Memory is easy. CPU humbled me.
With memory, the rule is brutal but clear — cross the limit, the pod gets OOMKilled. Done.
CPU? CPU is sneaky. And I ignored it for the longest time… until it broke production.
Here's what happened 👇
We had an app running peacefully in-house. Then it went client-facing. Traffic surged, and suddenly ~15% of requests started timing out — most of them on DB calls.
I opened Grafana expecting a smoking gun. Nothing. CPU usage looked "fine." No throttling alerts screaming at me. Just confused timeouts.
The trap? Throttling happens in milliseconds. Prometheus scrapes every 15 seconds. Every bit of evidence was hiding between the scrapes.
Here was the setup:
resources:
requests:
cpu: 200m
memory: 512Mi
limits:
cpu: 800m
memory: 1.5Gi
Numbers from the incident (rough, but directionally honest):
- Normal: 300 req/min → avg CPU ~180m
- Surge: 1200 req/min → avg CPU ~650m, ~15% timeouts
So I sat down and actually did the math instead of guessing.

------

Instruction 1: From the line with "This screenshot has width=844, height=563." through the end of the entries, rewrite the entries with "Print" changed to "Printer" and everything else left the same.

------

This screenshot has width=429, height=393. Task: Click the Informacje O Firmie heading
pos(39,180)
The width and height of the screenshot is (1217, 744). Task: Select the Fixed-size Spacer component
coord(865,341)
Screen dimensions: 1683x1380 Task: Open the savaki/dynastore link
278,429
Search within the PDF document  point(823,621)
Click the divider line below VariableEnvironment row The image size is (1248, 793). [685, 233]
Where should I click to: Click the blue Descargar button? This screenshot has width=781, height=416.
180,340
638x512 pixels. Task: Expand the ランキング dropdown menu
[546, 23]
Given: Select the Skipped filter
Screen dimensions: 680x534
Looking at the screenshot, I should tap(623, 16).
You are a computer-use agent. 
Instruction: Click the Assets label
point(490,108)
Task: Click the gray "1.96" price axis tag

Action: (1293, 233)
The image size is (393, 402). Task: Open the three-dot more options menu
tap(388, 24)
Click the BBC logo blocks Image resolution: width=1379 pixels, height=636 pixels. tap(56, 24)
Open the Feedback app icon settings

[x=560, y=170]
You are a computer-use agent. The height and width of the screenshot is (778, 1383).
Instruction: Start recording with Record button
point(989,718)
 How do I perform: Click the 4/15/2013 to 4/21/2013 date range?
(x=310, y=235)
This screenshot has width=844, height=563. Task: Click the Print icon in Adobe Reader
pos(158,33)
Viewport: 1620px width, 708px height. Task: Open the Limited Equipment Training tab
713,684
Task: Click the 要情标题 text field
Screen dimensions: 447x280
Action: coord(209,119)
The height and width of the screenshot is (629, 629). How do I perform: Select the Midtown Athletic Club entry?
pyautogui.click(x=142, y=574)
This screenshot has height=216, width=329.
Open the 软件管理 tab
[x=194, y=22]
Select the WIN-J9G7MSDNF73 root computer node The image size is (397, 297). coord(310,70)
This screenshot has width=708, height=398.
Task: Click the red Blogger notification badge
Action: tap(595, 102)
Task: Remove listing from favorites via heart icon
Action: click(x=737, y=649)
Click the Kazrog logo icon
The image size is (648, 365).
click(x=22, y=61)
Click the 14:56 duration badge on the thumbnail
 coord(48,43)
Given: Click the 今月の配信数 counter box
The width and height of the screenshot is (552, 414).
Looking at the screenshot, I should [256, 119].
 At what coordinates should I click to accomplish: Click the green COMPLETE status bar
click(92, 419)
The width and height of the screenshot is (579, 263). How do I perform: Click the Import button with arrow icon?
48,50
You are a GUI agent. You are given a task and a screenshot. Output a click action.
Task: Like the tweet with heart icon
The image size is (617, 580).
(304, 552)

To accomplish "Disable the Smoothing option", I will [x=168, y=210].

------

Instruction 2: Continue the post about CPU throttling in Kubernetes from its last sentence.

Task response 1:
This screenshot has width=844, height=563. Task: Click the Printer icon in Adobe Reader
pos(158,33)
Viewport: 1620px width, 708px height. Task: Open the Limited Equipment Training tab
713,684
Task: Click the 要情标题 text field
Screen dimensions: 447x280
Action: coord(209,119)
The height and width of the screenshot is (629, 629). How do I perform: Select the Midtown Athletic Club entry?
pyautogui.click(x=142, y=574)
This screenshot has height=216, width=329.
Open the 软件管理 tab
[x=194, y=22]
Select the WIN-J9G7MSDNF73 root computer node The image size is (397, 297). coord(310,70)
This screenshot has width=708, height=398.
Task: Click the red Blogger notification badge
Action: tap(595, 102)
Task: Remove listing from favorites via heart icon
Action: click(x=737, y=649)
Click the Kazrog logo icon
The image size is (648, 365).
click(x=22, y=61)
Click the 14:56 duration badge on the thumbnail
 coord(48,43)
Given: Click the 今月の配信数 counter box
The width and height of the screenshot is (552, 414).
Looking at the screenshot, I should [256, 119].
 At what coordinates should I click to accomplish: Click the green COMPLETE status bar
click(92, 419)
The width and height of the screenshot is (579, 263). How do I perform: Click the Import button with arrow icon?
48,50
You are a GUI agent. You are given a task and a screenshot. Output a click action.
Task: Like the tweet with heart icon
The image size is (617, 580).
(304, 552)

To accomplish "Disable the Smoothing option", I will [x=168, y=210].

Task response 2:
How CPU actually works
CPU is compressible. Memory isn't. When CPU runs out, your process doesn't die — it gets throttled. The Linux CFS scheduler slices time into periods (default: 100ms). Within each period, your container gets a quota based on its limit. Cross the quota mid-period? You wait for the next one. That wait is the latency you're seeing.
Walking through the numbers
Normal load:
300 req/min = 5 req/sec = 0.5 requests per 100ms
Avg CPU 180m = 18ms of CPU work per 100ms period
→ 18ms ÷ 0.5 req = ~36ms of CPU work per request
Surge load:
1200 req/min = 20 req/sec = 2 requests per 100ms
2 × 36ms = 72ms of CPU work needed per 100ms
But the limit was 800m → 80ms quota per 100ms. Looks fine on paper, right?
Here's the catch: avg CPU was 650m (65ms). The average hides the bursts. Some periods sat well below quota; others blew past the 80ms ceiling and got throttled. Average everything out across 15s scrapes and the dashboard whispers "all good" while users get timeouts.
That's the lesson. Average CPU is a liar in bursty workloads. Throttling lives in the gaps your monitoring can't see.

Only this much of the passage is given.